Information supplied section start

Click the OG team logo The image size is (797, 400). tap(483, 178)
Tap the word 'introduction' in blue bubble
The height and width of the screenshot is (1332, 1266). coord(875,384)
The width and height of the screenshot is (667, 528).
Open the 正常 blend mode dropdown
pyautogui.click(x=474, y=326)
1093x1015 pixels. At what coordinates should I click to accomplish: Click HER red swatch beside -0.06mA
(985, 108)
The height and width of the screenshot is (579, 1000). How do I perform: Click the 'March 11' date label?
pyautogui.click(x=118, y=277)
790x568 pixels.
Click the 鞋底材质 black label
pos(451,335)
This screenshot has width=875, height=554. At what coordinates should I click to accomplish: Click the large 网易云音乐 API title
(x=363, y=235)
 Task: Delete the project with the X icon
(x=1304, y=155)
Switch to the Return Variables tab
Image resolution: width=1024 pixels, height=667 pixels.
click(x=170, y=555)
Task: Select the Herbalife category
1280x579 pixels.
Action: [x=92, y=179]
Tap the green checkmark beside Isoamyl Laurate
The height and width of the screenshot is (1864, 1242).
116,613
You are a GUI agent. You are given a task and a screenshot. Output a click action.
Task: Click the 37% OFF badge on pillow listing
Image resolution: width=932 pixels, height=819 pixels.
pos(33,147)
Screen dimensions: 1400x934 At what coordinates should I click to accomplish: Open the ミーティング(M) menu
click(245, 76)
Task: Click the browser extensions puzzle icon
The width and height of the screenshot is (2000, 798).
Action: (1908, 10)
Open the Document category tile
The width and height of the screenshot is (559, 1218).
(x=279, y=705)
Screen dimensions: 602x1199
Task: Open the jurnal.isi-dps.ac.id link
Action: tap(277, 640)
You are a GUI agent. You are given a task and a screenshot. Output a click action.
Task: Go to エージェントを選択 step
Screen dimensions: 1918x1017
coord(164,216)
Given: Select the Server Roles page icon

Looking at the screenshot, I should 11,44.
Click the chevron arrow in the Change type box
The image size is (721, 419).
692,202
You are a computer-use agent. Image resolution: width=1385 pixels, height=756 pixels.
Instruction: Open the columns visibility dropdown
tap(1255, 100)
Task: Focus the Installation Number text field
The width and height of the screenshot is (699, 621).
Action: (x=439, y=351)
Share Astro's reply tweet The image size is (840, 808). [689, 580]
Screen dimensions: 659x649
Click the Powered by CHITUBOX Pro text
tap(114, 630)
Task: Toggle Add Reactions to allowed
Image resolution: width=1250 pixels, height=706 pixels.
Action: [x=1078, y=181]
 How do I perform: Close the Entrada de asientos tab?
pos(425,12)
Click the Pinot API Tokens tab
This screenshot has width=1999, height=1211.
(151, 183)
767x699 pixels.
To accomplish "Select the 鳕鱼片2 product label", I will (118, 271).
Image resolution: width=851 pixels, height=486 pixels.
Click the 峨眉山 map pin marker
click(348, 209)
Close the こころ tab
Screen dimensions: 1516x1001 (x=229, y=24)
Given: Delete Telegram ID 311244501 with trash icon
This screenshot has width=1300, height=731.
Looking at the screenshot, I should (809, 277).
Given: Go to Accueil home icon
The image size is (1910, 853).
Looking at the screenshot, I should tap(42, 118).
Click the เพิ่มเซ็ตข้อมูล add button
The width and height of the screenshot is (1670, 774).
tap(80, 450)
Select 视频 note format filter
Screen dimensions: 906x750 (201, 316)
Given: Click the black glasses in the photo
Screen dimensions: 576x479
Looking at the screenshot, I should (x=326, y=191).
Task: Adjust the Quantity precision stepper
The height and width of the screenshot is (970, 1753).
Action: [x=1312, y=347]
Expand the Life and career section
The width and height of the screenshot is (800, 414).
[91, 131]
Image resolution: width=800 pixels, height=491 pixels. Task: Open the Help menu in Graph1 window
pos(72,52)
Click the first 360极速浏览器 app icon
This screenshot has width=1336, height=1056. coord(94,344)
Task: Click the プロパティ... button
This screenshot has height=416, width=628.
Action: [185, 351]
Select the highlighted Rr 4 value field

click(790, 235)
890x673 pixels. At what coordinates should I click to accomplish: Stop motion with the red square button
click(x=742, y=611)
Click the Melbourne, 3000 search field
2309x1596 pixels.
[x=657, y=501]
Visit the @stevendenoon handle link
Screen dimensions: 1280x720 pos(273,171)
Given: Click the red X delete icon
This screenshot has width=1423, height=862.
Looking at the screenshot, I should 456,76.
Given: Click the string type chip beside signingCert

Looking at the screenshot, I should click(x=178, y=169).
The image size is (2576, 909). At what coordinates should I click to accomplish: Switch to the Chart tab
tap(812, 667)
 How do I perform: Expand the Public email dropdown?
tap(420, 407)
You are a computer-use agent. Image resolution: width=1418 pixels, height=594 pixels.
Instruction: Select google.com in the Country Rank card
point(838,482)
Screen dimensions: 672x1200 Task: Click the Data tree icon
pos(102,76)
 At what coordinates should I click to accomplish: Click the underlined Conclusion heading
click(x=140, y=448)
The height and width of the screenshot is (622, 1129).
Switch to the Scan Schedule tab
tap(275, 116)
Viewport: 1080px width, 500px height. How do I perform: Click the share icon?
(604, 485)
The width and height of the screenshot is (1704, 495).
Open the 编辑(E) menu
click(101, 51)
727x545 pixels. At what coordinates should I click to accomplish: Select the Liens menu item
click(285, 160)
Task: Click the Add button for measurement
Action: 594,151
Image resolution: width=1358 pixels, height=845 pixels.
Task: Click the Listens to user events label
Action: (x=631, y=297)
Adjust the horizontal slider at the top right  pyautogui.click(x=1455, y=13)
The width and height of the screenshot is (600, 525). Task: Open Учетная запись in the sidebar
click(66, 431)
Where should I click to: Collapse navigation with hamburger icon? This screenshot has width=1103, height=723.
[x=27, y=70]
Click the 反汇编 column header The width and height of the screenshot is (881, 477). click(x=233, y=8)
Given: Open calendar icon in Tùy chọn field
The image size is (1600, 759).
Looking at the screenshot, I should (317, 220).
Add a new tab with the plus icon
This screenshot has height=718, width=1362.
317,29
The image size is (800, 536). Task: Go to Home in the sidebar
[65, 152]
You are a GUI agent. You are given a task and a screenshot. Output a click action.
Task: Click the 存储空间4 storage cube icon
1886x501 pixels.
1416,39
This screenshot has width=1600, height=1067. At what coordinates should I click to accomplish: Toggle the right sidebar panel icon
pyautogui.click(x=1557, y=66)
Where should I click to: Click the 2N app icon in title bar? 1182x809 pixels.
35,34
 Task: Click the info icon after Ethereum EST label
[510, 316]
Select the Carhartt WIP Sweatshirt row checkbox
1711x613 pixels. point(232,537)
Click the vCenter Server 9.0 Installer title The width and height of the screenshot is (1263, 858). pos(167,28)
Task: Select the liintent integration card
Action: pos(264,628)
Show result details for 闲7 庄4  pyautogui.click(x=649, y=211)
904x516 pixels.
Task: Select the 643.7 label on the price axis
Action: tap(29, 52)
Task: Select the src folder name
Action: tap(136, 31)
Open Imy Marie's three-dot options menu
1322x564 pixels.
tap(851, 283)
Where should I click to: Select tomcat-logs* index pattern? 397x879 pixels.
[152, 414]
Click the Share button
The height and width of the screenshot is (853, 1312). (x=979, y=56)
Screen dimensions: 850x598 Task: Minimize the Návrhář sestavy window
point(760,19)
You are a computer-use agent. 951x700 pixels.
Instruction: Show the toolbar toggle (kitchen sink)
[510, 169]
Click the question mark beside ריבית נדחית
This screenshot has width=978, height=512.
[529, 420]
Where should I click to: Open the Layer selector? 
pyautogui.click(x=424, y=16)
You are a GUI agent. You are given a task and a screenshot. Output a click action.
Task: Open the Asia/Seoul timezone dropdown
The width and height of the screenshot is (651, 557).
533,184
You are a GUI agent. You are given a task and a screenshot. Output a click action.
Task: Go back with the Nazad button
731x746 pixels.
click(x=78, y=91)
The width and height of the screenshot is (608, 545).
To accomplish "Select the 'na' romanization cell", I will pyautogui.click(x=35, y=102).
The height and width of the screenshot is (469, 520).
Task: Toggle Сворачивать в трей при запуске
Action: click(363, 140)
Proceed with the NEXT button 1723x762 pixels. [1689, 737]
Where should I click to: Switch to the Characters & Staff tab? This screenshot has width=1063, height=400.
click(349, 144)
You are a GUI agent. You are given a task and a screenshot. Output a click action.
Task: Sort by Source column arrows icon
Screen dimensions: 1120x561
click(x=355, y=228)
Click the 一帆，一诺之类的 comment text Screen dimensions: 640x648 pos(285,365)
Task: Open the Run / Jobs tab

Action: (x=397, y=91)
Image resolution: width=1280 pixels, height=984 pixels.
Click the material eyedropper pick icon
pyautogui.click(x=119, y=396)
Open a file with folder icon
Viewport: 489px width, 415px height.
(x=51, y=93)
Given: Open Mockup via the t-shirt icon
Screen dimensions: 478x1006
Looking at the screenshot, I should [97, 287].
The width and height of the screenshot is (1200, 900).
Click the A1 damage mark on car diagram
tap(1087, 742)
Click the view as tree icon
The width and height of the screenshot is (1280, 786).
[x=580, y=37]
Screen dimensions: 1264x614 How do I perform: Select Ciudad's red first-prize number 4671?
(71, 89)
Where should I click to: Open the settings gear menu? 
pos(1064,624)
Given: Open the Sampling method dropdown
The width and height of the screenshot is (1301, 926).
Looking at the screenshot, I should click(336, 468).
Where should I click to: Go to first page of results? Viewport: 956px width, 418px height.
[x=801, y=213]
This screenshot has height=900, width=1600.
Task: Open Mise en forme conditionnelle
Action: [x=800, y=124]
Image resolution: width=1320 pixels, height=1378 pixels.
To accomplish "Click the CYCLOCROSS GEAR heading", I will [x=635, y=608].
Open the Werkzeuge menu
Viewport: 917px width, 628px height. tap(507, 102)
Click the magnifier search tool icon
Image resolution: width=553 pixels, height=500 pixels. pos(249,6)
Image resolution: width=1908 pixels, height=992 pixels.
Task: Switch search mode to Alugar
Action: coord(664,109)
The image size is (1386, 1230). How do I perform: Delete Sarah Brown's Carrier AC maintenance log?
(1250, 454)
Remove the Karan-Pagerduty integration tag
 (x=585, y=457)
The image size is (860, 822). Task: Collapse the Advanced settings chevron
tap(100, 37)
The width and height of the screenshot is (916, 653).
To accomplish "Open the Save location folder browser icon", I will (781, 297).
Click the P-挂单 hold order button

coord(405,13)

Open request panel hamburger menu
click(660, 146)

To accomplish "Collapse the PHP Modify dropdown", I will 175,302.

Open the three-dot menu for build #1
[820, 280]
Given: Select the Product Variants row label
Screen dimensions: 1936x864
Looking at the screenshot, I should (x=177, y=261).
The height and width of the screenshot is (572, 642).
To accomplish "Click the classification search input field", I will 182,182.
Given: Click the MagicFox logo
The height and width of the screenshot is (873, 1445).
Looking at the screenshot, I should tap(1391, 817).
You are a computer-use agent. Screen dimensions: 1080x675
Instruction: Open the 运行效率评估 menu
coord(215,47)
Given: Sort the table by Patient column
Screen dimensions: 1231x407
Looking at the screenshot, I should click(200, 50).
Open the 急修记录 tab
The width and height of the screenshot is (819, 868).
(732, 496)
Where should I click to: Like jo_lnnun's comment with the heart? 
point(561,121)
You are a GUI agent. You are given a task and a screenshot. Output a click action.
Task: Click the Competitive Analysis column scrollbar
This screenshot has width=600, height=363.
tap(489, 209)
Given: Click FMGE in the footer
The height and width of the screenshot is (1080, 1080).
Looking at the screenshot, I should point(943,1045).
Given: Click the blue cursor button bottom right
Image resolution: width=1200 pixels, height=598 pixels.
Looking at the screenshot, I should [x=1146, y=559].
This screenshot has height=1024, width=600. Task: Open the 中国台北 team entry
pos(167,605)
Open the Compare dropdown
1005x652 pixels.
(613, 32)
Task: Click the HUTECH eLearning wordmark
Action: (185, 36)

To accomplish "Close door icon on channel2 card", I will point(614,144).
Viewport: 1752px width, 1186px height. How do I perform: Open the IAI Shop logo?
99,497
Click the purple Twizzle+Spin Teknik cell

Information supplied section end

Task statement >> In the records above, the line with "The image size is (1386, 1230)." marks the start and the line with "Task: Click the Competitive" marks the end; copy that stretch exactly, both lines included, and nothing else.

Solved exercise >>
The image size is (1386, 1230). How do I perform: Delete Sarah Brown's Carrier AC maintenance log?
(1250, 454)
Remove the Karan-Pagerduty integration tag
 (x=585, y=457)
The image size is (860, 822). Task: Collapse the Advanced settings chevron
tap(100, 37)
The width and height of the screenshot is (916, 653).
To accomplish "Open the Save location folder browser icon", I will (781, 297).
Click the P-挂单 hold order button

coord(405,13)

Open request panel hamburger menu
click(660, 146)

To accomplish "Collapse the PHP Modify dropdown", I will 175,302.

Open the three-dot menu for build #1
[820, 280]
Given: Select the Product Variants row label
Screen dimensions: 1936x864
Looking at the screenshot, I should (x=177, y=261).
The height and width of the screenshot is (572, 642).
To accomplish "Click the classification search input field", I will 182,182.
Given: Click the MagicFox logo
The height and width of the screenshot is (873, 1445).
Looking at the screenshot, I should tap(1391, 817).
You are a computer-use agent. Screen dimensions: 1080x675
Instruction: Open the 运行效率评估 menu
coord(215,47)
Given: Sort the table by Patient column
Screen dimensions: 1231x407
Looking at the screenshot, I should click(200, 50).
Open the 急修记录 tab
The width and height of the screenshot is (819, 868).
(732, 496)
Where should I click to: Like jo_lnnun's comment with the heart? 
point(561,121)
You are a GUI agent. You are given a task and a screenshot. Output a click action.
Task: Click the Competitive Analysis column scrollbar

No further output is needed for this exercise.